I mean to ask, like vetassess says we need to have a minimum of 4 years of experience before applying likewise is there any requirements like this for TRA?
Thanks


----------



## niksydaz (Jan 26, 2017)

JASN2015 said:


> Hi bro,
> 1. sorry not clear the question
> 2. Definitely you can claim points.


Oh Sorry.
I mean to ask, like vetassess says we need to have a minimum of 4 years of experience before applying likewise is there any requirements like this for TRA?
Thanks


----------



## JASN2015 (Dec 16, 2017)

niksydaz said:


> Oh Sorry.
> I mean to ask, like vetassess says we need to have a minimum of 4 years of experience before applying likewise is there any requirements like this for TRA?
> Thanks


Yes bro,
you should have at least 3 years full time (or equivalent part-time) employment before you apply for MSA from TRA.

Source :https://www.tradesrecognitionaustralia.gov.au/programs/migration-skills-assessment
then go to : MSA Applicant Guidelines (PDF doc)


----------



## maryamzozo (Aug 13, 2018)

JASN2015 said:


> You would be so luck if they could consider those experience without any proofs



hello i got my outcome letter which u r right, they did not assess it because of the insufficient pay evidence from my previous company. so mine is unsuccessful. now i want to make new assessment but i only want to claim my current company which is i think successful. which documents do u think i need to provide in order to remove the previous company as im not going to claim it anymore.
by the way used agent to process it before now im planning not to continue with them


----------



## Shashikant541 (Aug 22, 2018)

Shashikant541 said:


> Hi
> 
> I have submitted my application for TRA MSA for painting trade workers and i have got 6years and 4 months experience from my back country.

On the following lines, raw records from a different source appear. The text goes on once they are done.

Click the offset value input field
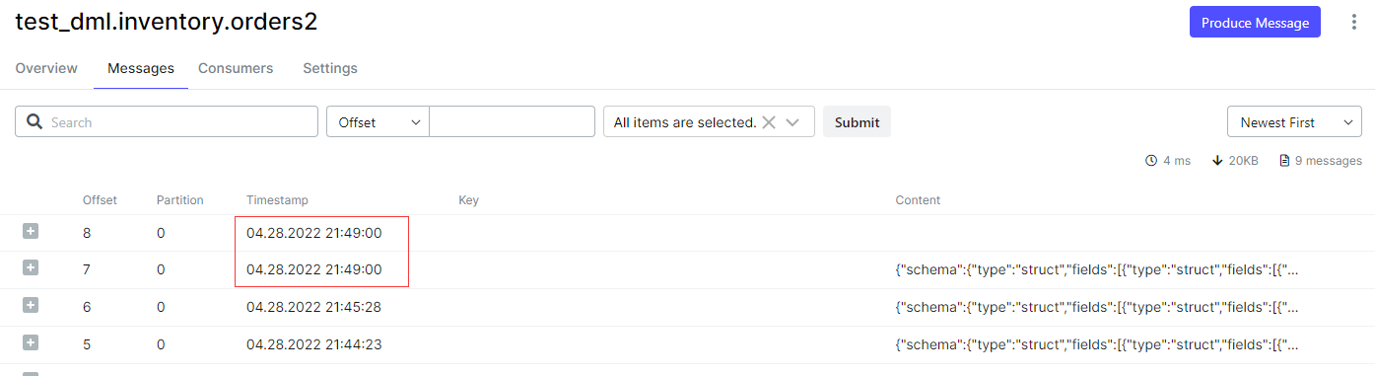 pos(512,122)
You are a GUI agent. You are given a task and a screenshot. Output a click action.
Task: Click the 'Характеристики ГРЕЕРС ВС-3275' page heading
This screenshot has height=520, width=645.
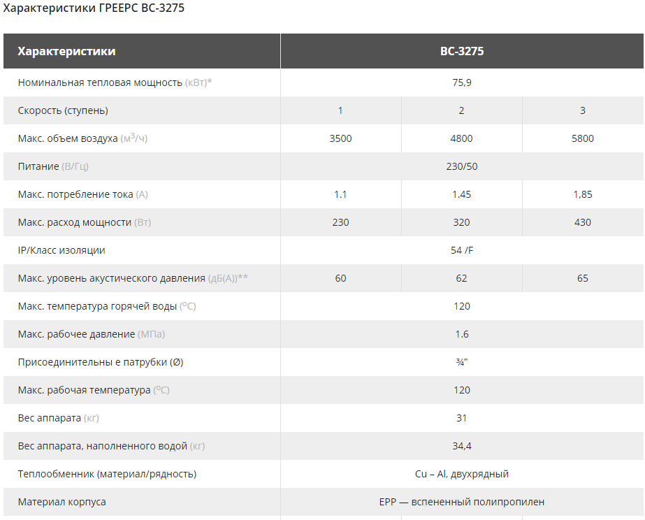pyautogui.click(x=94, y=10)
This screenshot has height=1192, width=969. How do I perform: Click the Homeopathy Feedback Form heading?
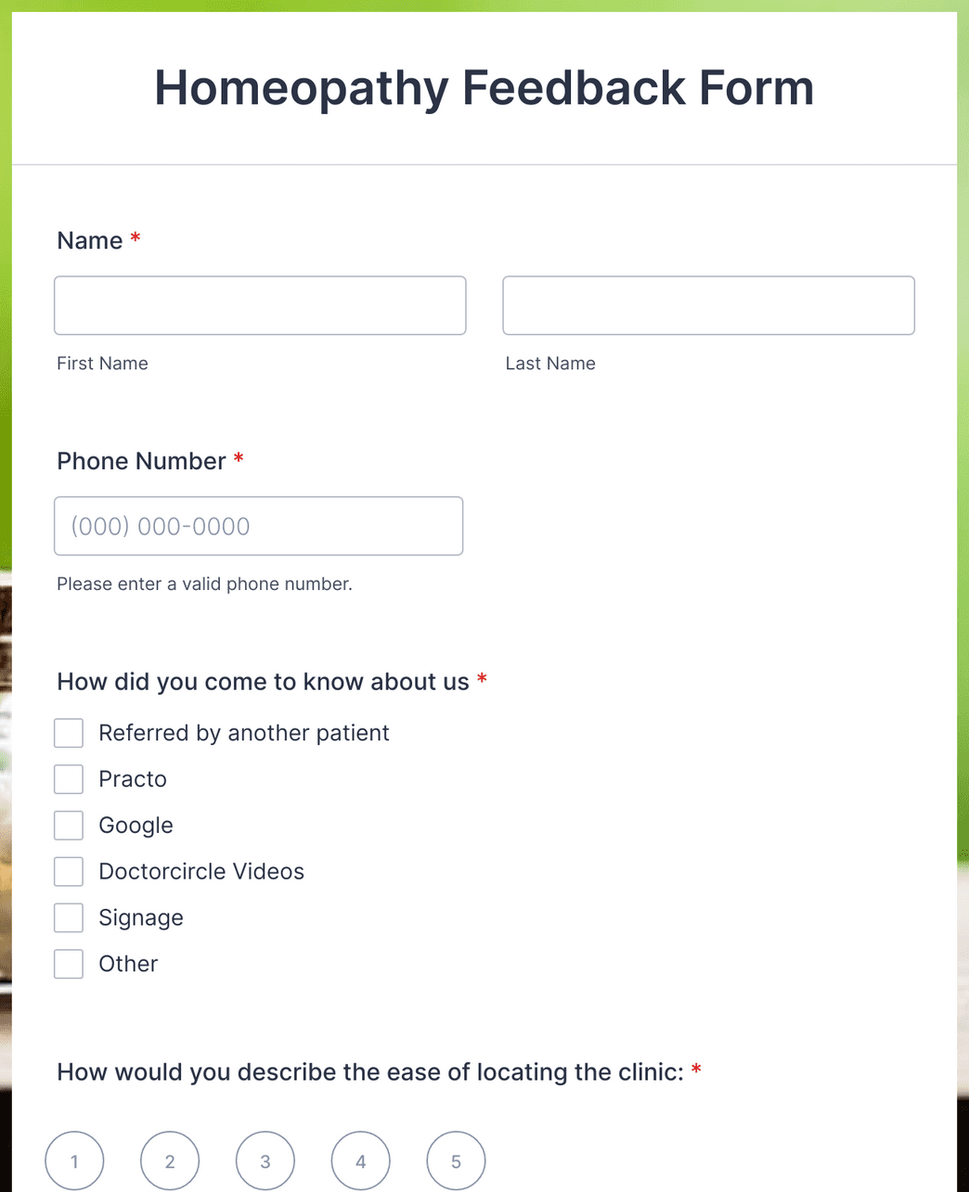pos(485,88)
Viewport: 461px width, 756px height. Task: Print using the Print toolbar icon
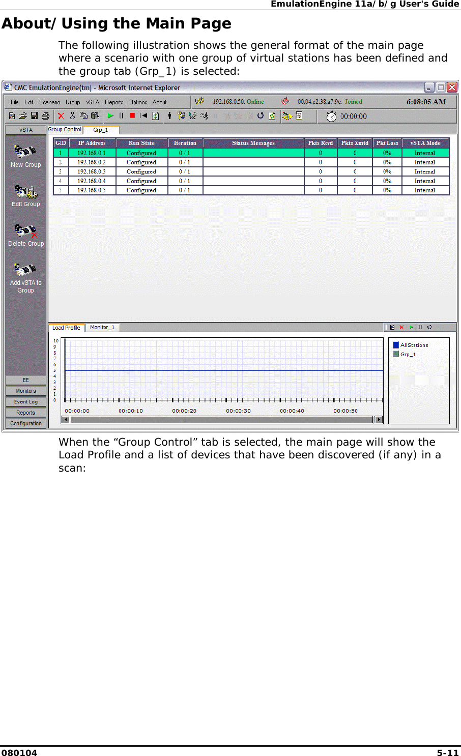tap(45, 116)
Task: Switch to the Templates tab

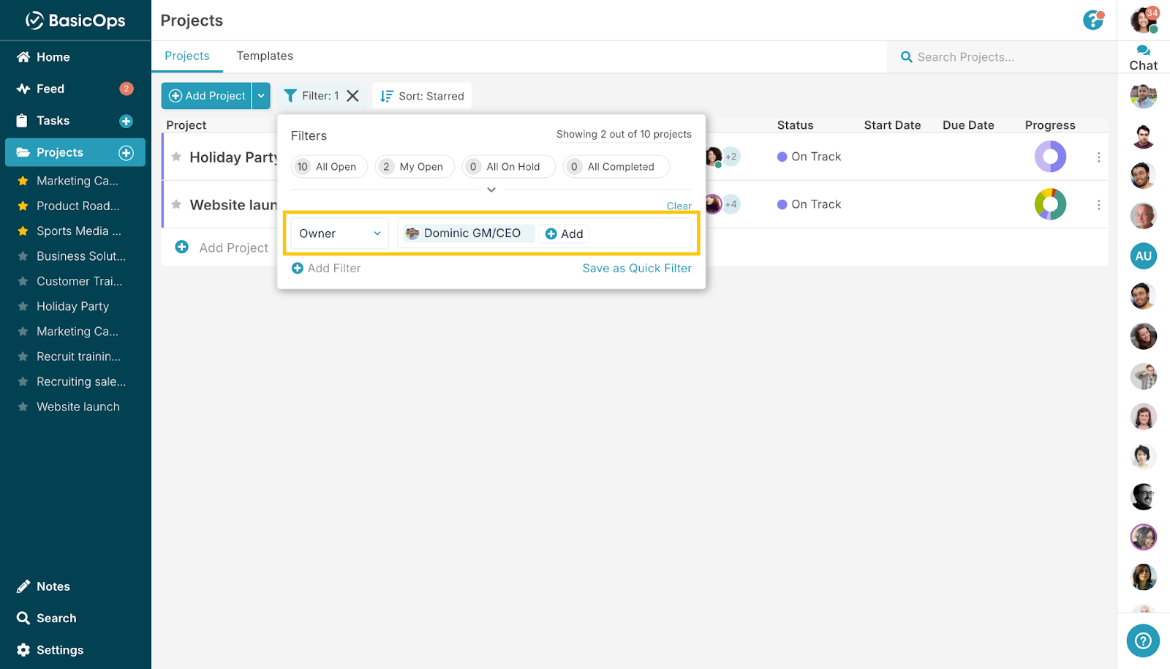Action: click(x=265, y=56)
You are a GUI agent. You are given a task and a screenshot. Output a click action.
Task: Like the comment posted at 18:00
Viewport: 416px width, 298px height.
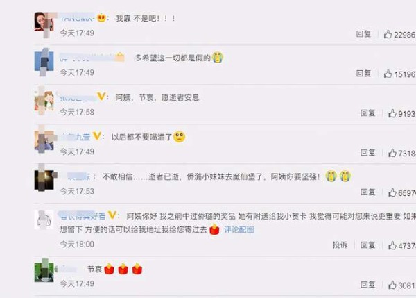click(392, 245)
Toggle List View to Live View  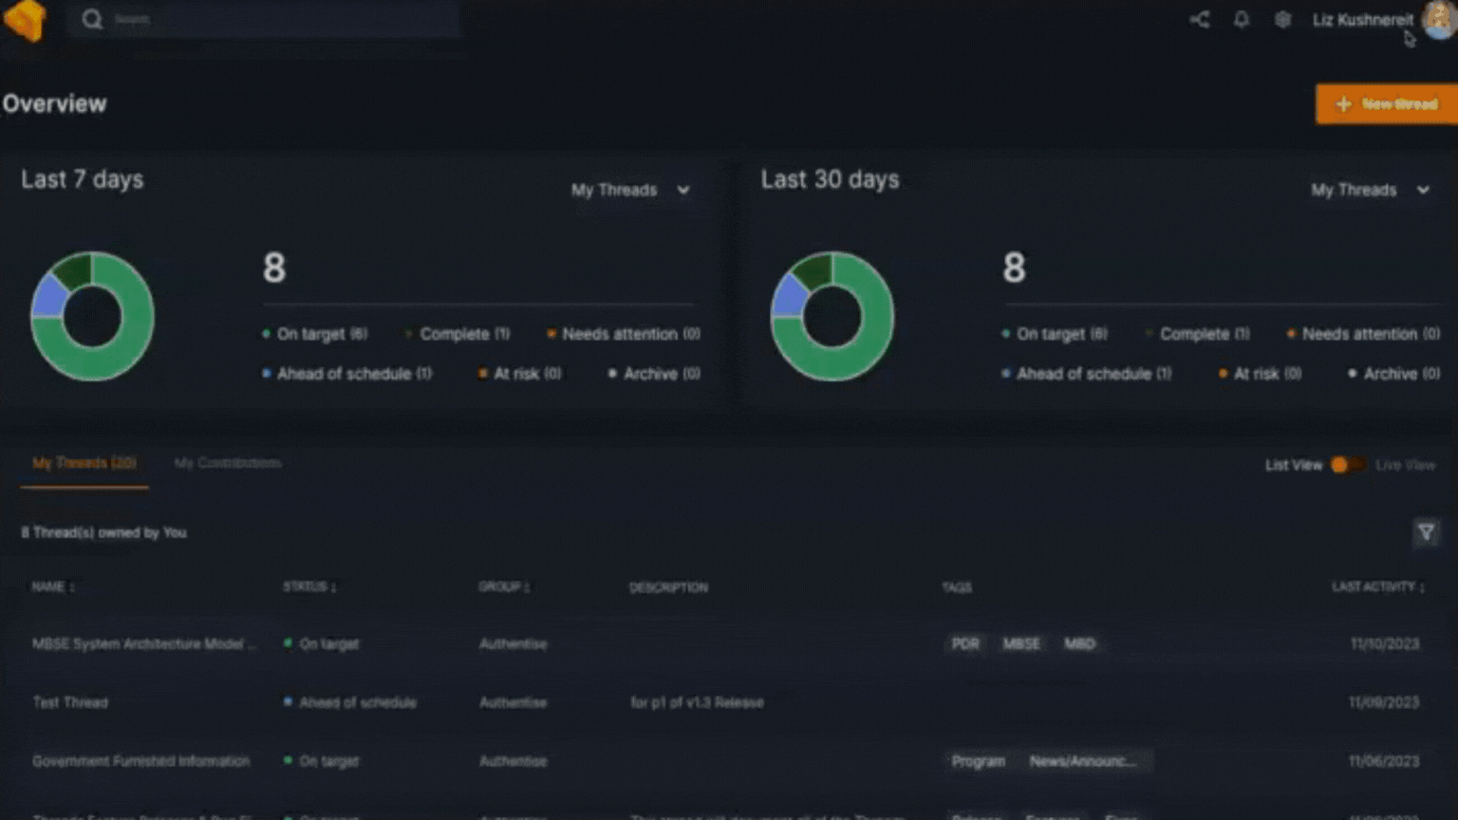[1347, 465]
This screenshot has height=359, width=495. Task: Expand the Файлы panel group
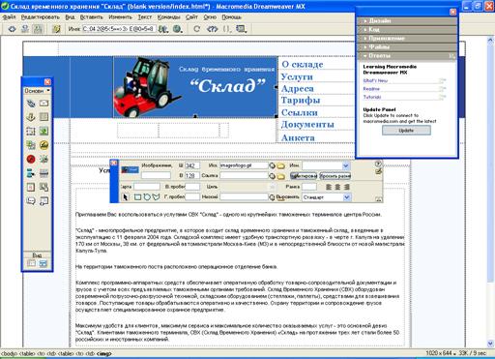[x=407, y=46]
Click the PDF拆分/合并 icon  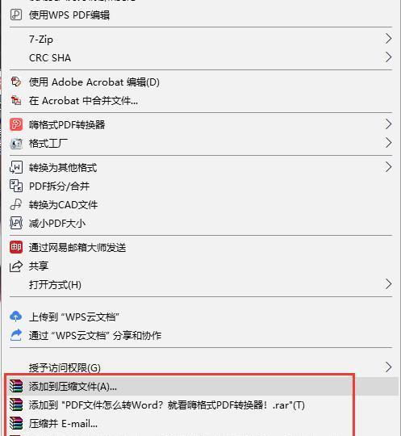coord(16,186)
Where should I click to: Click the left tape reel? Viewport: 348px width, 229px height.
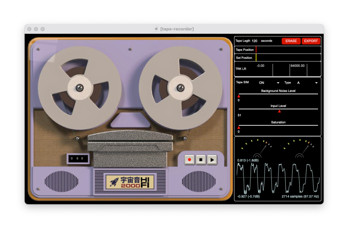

I have got my RPL Education from Australia NSW.
> 
> ...





hi guys waiting for reply.....

i have got my acknowledgement email on 28/08/2018.

i have provided everything to TRA

only i am worrying about my company website

as i have work with the government contractor they don't have any website for the organisation but they have registered number which is available in all the company documents.

Can TRA give me unsuccessful outcome because of lack of only website ???


can you guys help to clear out this problem. 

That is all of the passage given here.